Noise floors do not add up digitally like they do in analog, but the level can rise. If you add a full level digital signal to another full level digital signal, then the results will be one more bit than you have room for. This will put you 6dB over the clipping limit. Oops. You do not have to worry about the digital noise floor getting high by adding 32 or 48 tracks of stuff. You can mix together 1000 tracks with nothing on them and have -144dB noise level on the output. Try that with an analog console or tape machine.
Digital mixing consoles must accommodate the possibility that all of the signals entering the console may be full level signals. The 32-bit or 48-bit internal busses are usually split up so that some of the bits are used for extra room when you add the signals together, and some of the bits are used for low-level math errors.
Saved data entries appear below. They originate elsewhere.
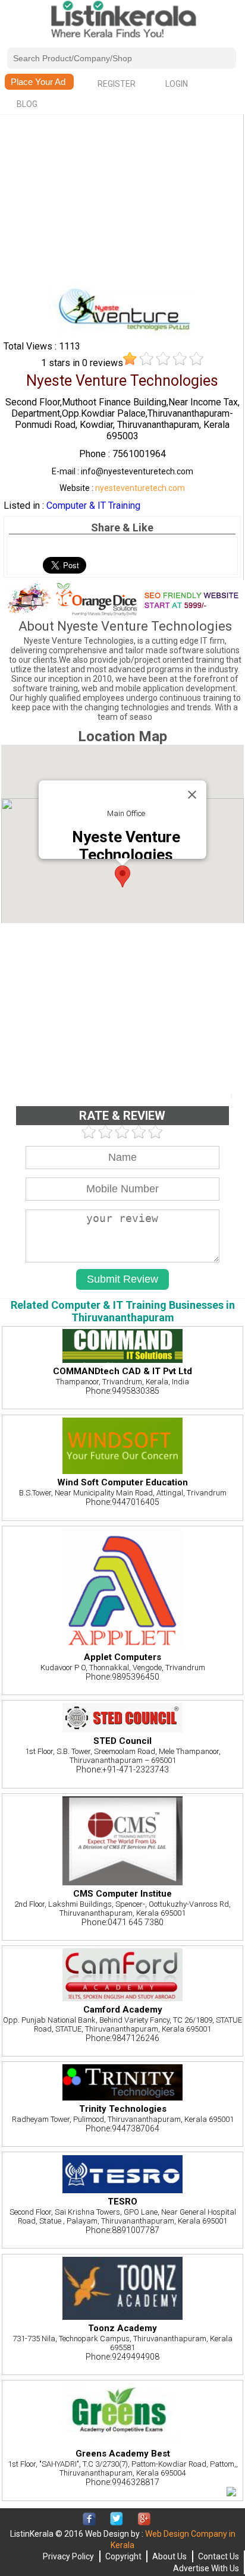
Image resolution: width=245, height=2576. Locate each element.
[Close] (192, 794)
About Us (169, 2556)
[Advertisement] (122, 200)
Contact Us (218, 2556)
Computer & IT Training (93, 505)
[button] (122, 876)
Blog (27, 104)
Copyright (123, 2556)
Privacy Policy (68, 2556)
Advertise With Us (206, 2568)
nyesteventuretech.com (140, 488)
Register (117, 84)
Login (176, 84)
Now, what you do have to worry about is the noise from each source. The noise from the synth and the room noise on the vocal and the mic hiss on the horns... All of these noises are 100 times louder than the "noise floor" of the 24-bit converter.

Quantization Error
Earlier we touched on the fact that the converter could not detect anything below the level of the LSB. Actually the level of concern is about half the level of the LSB.


Have you ever noticed the way that your air conditioner thermostat works? The temperature is set at 75 degrees. When the temperature gets up to 76 degrees the central air comes on and cools off the room until the temperature gets to 74 degrees and then shuts off. The central air stays off until the temperature gets back up to 76 degrees and the cycle repeats. This is called hysteresis.
The LSB in the converter works the same way. The level of the audio gets up to about 3/4 of the value of the bit and the bit turns on. Even though the analog signal level is falling from this level, at every sample time (44,100 times per second) the LSB is turned on until the level of the signal reaches about 1/4 of the bit value. When you play back the digital audio signal, the LSB remains on, even though the signal level was falling. After a few samples the bit turns off and stays off. This is not exactly a reciprocal of the input signal. This is quantization error. If you use 24 bits instead of 16 bits the quantization error is 256 times less.


Those of you not interested in this topic please consider it my April fools joke. The rest of you sharpen up your pencils for next month’s column on the correlation between digital audio and fatal gardening accidents.